Brain health supplements are on the rise, but healthcare experts warn most don’t help.
Anyone who pays close attention to markets and growing businesses would have noticed that brain health supplement sales have reached dramatic new heights in recent years. Not only are these products selling faster than ever before, but the forecasting in this space is for those sales to grow even further in the years ahead. So, the obvious question in light of such growth is what is driving the new interest in these kinds of supplements?
While there is no guarantee that the growth of these supplement sales will continue into the future, it does seem likely based on current trends and the momentum – and money – that are behind the products.
When looking for a fundamental reason that brain health supplements have become so popular, it seems likely that general customer awareness about brain health and the issues that can stem from cognitive problems are leading the charge. As more and more people understand how the brain can degrade over time, they are likely to look for potential answers and treatments – and supplements often come up near the top of the list.

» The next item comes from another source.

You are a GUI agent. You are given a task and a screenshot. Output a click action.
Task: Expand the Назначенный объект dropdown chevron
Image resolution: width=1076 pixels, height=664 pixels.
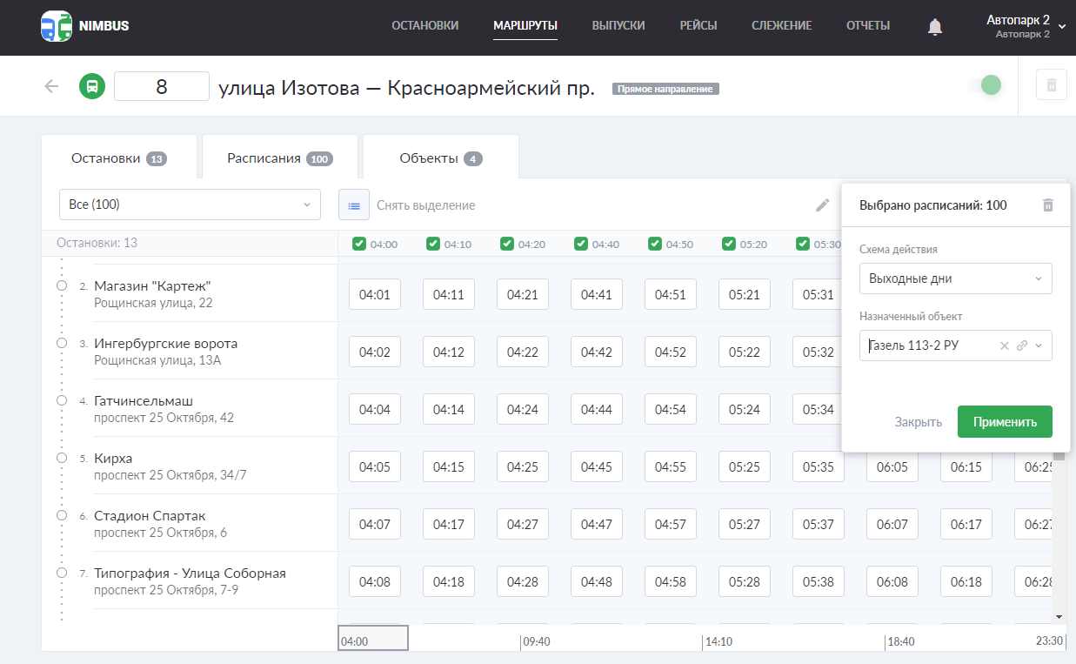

Unfortunately, there is also plenty of confusion among the general public about what these supplements actually are, and what they do. These aren’t medications that are prescribed by doctors, after all – they are available over the counter and it’s up to the individual to decide whether or not they want to add one of these supplements to their routine. That means the consumer is likely to be heavily influenced by things like branding and promotions – something as simple as a celebrity in an add might be enough to generate a sale and start to build some brand loyalty.
A more reasonable approach to the use of brain supplements will likely stem from individual consumers getting help from their healthcare professional. What ingredients should they be looking for? What’s worthwhile and what is just a waste of money? These answers can be hard to find when wading through the depths of marketing materials, so it’s helpful to work directly with a doctor.
One other issue is the questionable effectiveness of brain supplements in general. Does taking these supplements provide anything that an individual wouldn’t be able to get through a balanced diet and overall healthy lifestyle? At this point, there is not much in the way of scientific backing to support the use of brain supplements. It’s possible that supportive science will be forthcoming, but it is largely lacking currently.
Beyond the financial rewards for those who are invested in this space, the widespread use of brain supplements may also be able to help society as a whole, if these products prove to be as effective as they claim in supporting brain health. That side of the equation is yet to be seen, and more science will be needed to confirm that the supplements are worth the money they require for ongoing use.